本来、森に立ち入るときには必ず森長に対して魔女は名乗りをあげなくてはならない。

けれどシズシラは沈黙したまま森へと足を踏み入れた。

だってここではシズシラは正統なる客人ではない。

森の住人である小人の宝を奪おうとする盗人なのだから。


森に入れば迷ってしまうことは解っていた。

けれどだからと言って森に入らない理由にはならない。

シズシラには、必ず取り戻したい宝物がある。


そのためならば、と、幼いころのおぼろげな記憶を頼りに足を進め続けて、どれだけの時間が経過したか。


夜のとばりが下りる。森に夜が訪れる。

既にぼろぼろになった足をそれでも進めるシズシラは、魔法の呪文を唱えるように、ヨル、ううん、ユオレイル、と、自らの唇を震わせた。



「……流れ星?」



星が落ちる。いくつもの星が落ちる。

それは、七歳のシズシラが見たのと同じ光景だった。


天から落ちる星々はすべて同じ方向へ向かい、気付けばシズシラはそちらへ向かって歩き出していた。


七歳の時と同じように、あちこちを草木に引っ掛けながら進んだ、その、先。

輝く星がいくつも地面に転がる中に置かれていたのは、大きな、ではなく、小さな鳥かご。


そしてその中にうずくまっていたのは、星よりももっとまぶしい、美しい少年、ではなく。



「ヨル!」

「……シズシラ?」



美しい銀の毛並みの猫が、鳥かごの中から驚いたようにこちらを見つめていた。


信じられない。どうして。なんで。

その青と黄の瞳がそう語っている。

らしくもなく心底動揺しているらしいヨルの姿が、猫の姿も相まって大層可愛らしく思えてしまって、シズシラは思わず笑ってしまった。


ヨル。ヨル。よかった。また、会えた。


たったそれだけのことでこんなにも嬉しくて、たったそれだけのことがこんなにも幸せなのだということを痛いくらいに思い知らされて、シズシラはぼろぼろの足の痛みなんてすっかり忘れて、鳥かごのもとへ駆けた。


「ヨル、ヨル、迎えにきたの。一緒に帰ろう」

「シズシラ……」


鳥かごの前にひざまずいて訴えるシズシラに、ヨルは本当に、本当に困った顔をした。

猫が困るとこんな顔をするのかとやけに納得するシズシラを、鳥かごの向こうから見上げて、ヨルは溜息を吐いた。


ほとほと困り果てたような諦めがたっぷり、隠し切れない喜びがひと匙にじむ、なんとも複雑で器用な溜息だった。

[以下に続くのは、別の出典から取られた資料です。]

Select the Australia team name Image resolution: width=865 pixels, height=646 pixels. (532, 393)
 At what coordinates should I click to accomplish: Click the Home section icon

「駄目だよ、シズシラ。小人との誓約は、僕が生まれる前に交わされた、僕の魂を縛るものだ。こうやって再びあいつに見つかってしまった今はもう、この鳥かごを破るすべはない。僕が猫の姿であることにあいつはいたくおかんむりでね。なんとか元の姿に戻そうとやっきになって、今は出かけているけれど、君が僕をさらってたら、今度こそ、誓約にかけてあらゆる種族の手を借りてリュー一族に喧嘩を売るよ。そうなる前に、早く君は帰るんだ」


とくとくと言い含めるような言い回しだ。

聞き分けのない子供に言い聞かせるようにヨルは言う。


その言葉がどれだけシズシラを傷付けているのか、彼は気付いているのだろうか。

賢くて聡い彼のことだから、気付いていない訳がない。

彼はわざとシズシラを傷付けて、自分のことを見捨てさせようとしている。


ああ、なんてひどいのだろう!


「ヨル、私は」

「っだから、僕は!」


鳥かごに伸ばした手を、鳥かごの柵の向こうの猫の手が、ぺちりと跳ね除ける。


鋭い爪に引っかかれて息を飲むシズシラに、自分の方がよっぽど傷付いた顔をしながら、ヨルはらしくもなく……本当にらしくもなく、余裕なんてかけらもない様子で怒鳴って、それからやっと、切なげにそのひげを震わせた。